In the entries from the start through the line containing "Action: pos(1461,131)", change "Instruction" to "Directive" and write out those lines again with nothing else altered.

═══ Information shown ═══

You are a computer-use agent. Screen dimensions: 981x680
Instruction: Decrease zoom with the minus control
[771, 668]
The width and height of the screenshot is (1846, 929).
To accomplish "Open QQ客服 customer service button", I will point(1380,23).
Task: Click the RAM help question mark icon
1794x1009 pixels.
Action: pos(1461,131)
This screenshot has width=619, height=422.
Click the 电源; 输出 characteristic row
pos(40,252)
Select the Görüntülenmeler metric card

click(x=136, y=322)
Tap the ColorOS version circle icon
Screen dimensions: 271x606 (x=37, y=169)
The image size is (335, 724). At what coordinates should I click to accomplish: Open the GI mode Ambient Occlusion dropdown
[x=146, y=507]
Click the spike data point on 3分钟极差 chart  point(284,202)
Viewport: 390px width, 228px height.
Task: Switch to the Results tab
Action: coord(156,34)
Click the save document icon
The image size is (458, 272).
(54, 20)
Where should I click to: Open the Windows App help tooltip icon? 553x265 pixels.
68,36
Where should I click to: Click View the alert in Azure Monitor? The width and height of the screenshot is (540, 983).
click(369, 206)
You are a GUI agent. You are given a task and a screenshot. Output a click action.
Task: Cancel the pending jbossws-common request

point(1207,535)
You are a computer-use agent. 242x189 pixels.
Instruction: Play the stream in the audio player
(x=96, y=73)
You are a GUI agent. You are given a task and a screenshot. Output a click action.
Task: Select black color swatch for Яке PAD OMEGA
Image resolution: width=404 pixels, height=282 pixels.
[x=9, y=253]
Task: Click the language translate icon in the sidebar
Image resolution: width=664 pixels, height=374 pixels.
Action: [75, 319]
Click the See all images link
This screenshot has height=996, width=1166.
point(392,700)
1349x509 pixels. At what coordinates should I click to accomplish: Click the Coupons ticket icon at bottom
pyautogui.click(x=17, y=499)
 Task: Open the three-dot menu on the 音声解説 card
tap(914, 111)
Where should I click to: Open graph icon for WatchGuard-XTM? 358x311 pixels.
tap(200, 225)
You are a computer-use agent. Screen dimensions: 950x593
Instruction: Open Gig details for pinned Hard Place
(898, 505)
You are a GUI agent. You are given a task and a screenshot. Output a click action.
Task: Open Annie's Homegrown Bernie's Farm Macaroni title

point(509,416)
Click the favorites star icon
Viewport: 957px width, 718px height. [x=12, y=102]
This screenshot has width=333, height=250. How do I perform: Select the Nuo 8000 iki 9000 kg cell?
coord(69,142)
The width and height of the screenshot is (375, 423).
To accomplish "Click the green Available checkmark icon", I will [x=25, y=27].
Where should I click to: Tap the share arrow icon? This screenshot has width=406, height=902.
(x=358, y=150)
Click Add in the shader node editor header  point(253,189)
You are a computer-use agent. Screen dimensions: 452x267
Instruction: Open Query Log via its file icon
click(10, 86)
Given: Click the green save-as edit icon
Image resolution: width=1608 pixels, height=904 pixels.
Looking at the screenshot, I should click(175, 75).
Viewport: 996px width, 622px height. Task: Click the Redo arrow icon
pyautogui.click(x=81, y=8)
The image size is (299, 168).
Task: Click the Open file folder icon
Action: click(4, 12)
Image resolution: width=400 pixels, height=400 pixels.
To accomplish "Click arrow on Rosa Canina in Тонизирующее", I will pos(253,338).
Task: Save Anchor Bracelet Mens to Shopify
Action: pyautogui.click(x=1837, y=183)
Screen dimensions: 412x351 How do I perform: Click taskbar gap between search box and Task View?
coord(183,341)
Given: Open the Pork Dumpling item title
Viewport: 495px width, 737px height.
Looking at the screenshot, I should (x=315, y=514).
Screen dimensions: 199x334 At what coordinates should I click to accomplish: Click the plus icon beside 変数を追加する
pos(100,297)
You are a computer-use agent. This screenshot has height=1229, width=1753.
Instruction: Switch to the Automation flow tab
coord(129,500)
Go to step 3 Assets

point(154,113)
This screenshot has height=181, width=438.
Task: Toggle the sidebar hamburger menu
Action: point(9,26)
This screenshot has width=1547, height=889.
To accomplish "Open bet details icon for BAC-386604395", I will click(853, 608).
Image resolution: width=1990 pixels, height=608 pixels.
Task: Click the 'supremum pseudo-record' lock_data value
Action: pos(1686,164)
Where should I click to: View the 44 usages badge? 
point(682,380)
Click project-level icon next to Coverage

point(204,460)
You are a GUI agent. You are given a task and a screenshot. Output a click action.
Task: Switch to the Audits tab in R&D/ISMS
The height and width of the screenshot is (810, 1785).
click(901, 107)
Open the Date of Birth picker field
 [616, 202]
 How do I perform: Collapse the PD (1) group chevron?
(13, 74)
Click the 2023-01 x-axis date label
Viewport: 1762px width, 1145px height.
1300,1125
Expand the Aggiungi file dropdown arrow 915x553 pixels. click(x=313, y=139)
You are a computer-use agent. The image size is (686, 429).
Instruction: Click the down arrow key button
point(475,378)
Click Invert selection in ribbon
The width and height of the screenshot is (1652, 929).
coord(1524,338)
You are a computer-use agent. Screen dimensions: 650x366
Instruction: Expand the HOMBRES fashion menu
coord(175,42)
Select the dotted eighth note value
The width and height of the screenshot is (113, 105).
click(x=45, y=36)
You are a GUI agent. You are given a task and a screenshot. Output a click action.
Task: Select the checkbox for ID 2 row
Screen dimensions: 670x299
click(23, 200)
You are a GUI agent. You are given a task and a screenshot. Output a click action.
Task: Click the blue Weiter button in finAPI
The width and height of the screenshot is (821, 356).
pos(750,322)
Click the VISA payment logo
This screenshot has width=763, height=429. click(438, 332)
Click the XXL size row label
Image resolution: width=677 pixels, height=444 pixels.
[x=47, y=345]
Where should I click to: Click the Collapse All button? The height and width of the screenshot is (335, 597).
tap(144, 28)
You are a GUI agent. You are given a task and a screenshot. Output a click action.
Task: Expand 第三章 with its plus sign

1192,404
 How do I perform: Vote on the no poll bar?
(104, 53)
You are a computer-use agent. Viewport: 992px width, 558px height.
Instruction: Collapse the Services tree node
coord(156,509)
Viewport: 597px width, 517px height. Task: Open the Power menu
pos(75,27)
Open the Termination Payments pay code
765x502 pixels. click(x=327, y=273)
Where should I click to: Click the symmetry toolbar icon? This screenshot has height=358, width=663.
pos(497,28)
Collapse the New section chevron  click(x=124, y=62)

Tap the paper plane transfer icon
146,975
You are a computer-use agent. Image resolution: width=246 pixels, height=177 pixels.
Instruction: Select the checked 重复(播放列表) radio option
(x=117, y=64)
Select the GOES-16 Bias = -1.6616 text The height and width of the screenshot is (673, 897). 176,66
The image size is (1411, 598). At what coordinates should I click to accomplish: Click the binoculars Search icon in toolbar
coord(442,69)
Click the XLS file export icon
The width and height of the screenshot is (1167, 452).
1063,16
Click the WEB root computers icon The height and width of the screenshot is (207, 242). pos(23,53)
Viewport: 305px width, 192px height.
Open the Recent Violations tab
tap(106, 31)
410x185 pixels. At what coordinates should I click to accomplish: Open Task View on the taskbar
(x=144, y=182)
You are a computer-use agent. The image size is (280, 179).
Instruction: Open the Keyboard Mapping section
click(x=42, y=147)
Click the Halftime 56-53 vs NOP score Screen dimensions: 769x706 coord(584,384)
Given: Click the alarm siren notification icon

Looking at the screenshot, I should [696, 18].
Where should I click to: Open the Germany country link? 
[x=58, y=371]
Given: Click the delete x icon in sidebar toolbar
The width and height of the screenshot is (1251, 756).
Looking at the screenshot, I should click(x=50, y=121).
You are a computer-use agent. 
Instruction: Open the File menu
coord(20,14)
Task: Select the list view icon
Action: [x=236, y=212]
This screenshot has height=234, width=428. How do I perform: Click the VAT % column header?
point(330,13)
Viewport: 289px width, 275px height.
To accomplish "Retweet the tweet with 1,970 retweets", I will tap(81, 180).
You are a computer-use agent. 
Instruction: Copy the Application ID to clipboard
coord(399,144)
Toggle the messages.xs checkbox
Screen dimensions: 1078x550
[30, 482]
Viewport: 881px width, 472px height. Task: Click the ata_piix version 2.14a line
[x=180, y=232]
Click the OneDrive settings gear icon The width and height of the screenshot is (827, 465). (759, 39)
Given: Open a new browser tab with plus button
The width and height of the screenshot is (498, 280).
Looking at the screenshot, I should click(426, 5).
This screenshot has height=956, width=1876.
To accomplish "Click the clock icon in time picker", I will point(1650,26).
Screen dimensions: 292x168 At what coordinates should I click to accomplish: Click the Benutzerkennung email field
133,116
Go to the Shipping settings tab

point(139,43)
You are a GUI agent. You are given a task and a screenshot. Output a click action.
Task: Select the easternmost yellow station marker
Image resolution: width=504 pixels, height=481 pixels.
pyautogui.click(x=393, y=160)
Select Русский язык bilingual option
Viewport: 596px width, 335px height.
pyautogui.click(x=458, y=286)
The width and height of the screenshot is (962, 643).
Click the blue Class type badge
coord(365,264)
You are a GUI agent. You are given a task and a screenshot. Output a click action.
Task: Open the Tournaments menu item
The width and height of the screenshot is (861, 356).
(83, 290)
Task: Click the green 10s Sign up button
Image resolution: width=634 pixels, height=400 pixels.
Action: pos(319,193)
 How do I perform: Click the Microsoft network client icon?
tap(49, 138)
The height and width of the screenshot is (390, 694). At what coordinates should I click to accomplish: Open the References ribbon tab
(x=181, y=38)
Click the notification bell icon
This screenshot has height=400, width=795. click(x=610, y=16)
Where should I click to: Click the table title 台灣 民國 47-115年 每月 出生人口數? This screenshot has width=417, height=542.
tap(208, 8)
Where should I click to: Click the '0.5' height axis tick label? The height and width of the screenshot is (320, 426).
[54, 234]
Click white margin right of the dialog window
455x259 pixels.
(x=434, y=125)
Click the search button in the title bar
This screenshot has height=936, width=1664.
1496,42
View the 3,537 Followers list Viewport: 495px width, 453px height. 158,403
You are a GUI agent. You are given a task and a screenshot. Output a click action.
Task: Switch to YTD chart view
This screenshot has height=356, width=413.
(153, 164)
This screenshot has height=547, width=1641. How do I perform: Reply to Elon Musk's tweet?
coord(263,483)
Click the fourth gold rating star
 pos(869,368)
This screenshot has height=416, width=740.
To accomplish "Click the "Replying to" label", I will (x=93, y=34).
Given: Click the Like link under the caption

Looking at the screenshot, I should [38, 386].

═══

* _Reply_
You are a computer-use agent. Screen dimensions: 981x680
Directive: Decrease zoom with the minus control
[771, 668]
The width and height of the screenshot is (1846, 929).
To accomplish "Open QQ客服 customer service button", I will point(1380,23).
Task: Click the RAM help question mark icon
1794x1009 pixels.
Action: pos(1461,131)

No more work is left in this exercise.